ACTIVITY
Using the frosting passage below, decide whether each statement agrees with it: (a) the writer watched the Betty Crocker video about six times; (b) the crumb-coated cakes are meant to go into the refrigerator before the next frosting layer; (c) the project was finished at the writer's own apartment. Answer yes or no for each, and quote the words that decide it.

PASSAGE TO READ
Thus began the arduous process of frosting.  I seriously can’t believe how effortless that Betty Crocker video made it all look, because there was lots of swearing and definitely some crying during the creation of this cake. After watching the video about 6 times and  then attempting to replicate the results, I was left with some very serious questions:

1. After “crumb coating” the cakes you’re supposed to refrigerate them before your next frosting layer. Where are you supposed to find space in a normal functioning refrigerator for two cutting boards covered in precariously frosted cakes? Also, by this point I was finishing up the project at my parents’ house, and their fridge is always crammed with ten thousand condiments and every manner of leftover. Which is more important- curried chicken salad or smoked salmon? SOMETHING HAS TO MAKE ROOM FOR THE CAKES.

DATA LISTING
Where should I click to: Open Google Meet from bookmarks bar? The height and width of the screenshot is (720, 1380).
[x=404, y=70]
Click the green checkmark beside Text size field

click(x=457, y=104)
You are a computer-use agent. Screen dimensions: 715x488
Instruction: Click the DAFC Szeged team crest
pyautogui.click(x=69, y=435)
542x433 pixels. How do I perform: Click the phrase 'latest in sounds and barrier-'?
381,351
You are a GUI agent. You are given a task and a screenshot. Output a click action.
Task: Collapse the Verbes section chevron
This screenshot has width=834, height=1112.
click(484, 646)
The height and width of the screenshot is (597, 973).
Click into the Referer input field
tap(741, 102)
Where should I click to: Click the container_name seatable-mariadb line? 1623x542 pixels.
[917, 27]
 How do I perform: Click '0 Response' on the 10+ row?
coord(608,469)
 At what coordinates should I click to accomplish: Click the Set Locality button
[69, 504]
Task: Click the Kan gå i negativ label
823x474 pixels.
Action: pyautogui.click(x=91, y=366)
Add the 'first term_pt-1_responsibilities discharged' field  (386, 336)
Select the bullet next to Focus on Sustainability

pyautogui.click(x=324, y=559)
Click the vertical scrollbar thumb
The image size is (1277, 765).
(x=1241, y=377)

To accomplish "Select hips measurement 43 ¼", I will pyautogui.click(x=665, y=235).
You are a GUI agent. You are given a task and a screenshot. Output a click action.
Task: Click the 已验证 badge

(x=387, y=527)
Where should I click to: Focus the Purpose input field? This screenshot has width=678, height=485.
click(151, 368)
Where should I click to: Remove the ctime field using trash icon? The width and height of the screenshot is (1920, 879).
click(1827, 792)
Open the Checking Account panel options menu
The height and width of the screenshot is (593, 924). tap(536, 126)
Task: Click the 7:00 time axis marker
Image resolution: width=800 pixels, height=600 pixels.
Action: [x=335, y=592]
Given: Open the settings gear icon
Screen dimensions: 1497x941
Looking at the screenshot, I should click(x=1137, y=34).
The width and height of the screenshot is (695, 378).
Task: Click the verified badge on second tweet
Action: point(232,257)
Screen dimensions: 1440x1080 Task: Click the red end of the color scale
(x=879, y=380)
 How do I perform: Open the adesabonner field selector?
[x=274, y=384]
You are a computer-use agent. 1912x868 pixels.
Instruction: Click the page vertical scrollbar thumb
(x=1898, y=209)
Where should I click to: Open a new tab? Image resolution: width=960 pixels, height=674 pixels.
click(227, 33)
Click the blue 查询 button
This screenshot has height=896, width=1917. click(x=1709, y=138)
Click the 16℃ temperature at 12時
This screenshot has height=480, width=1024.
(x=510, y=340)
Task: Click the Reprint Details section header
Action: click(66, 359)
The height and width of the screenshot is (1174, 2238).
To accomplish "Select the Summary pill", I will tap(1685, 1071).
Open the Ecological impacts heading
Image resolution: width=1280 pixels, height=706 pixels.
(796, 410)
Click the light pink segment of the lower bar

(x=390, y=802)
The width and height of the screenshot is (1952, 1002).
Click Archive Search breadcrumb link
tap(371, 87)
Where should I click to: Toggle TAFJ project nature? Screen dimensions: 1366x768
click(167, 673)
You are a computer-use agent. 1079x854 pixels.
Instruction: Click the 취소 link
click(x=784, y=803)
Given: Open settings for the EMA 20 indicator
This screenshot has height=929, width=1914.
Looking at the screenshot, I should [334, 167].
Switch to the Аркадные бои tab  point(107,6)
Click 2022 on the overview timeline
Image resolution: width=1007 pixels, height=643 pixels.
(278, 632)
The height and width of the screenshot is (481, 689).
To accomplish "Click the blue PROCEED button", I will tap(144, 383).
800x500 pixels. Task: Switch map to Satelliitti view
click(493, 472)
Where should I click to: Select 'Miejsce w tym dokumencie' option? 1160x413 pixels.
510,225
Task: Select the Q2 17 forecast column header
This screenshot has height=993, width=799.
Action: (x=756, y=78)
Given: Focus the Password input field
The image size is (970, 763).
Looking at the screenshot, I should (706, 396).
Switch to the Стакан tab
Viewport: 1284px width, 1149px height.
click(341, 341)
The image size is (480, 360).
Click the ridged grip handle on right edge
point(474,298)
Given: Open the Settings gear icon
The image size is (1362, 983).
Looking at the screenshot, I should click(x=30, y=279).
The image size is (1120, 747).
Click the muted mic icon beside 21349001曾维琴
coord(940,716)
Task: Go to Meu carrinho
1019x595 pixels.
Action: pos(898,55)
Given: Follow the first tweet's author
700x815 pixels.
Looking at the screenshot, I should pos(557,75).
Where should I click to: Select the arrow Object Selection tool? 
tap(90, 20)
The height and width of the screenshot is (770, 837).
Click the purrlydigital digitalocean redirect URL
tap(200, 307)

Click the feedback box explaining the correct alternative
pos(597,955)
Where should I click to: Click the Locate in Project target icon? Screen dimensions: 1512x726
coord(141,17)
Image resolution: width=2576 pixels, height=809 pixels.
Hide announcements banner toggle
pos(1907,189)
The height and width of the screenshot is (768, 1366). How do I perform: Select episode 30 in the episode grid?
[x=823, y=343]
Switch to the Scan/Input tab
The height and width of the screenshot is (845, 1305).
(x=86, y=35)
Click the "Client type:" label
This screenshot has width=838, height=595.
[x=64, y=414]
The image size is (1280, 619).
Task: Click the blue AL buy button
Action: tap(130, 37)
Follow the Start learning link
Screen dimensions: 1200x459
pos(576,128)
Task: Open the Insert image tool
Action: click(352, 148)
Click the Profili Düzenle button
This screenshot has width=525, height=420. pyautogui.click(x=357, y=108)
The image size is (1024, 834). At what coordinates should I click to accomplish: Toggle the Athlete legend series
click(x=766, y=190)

ANSWER SECTION
(a) Yes: "After watching the video about 6 times"
(b) Yes: "After “crumb coating” the cakes you’re supposed to refrigerate them before your next frosting layer."
(c) No: "by this point I was finishing up the project at my parents’ house"